Graham Park has an interesting article on improving geodata by cross-checking it with independently created data from crowdsourcing. In his example, he uses data from STRAVA1 (specifially, the STRAVA global heat map) to improve data in OpenStreet (OSM).
He carefully lists some interesting use-cases:
- Correcting misaligned paths
- Finding missing paths (that are hard to make it out in imagery alone)
- Finding obstructed paths (for example, covered by vegetation)

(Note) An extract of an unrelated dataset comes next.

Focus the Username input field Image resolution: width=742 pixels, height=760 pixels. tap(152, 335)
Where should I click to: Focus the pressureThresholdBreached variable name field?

… as well as a few non-use-cases (or: “gotchas”, as he calls them) for using STRAVA data to improve OSM. In the latter cases a path may be visible in STRAVA, but, for various reasons, should not be mapped in OSM:
- Informal or inofficial paths
- Private paths
- Temporary paths (Graham’s post notes a likely temporary race course as a demonstrative example)
If you contribute to OSM and want to try using STRAVA data, the OSM Wiki has a setup guide.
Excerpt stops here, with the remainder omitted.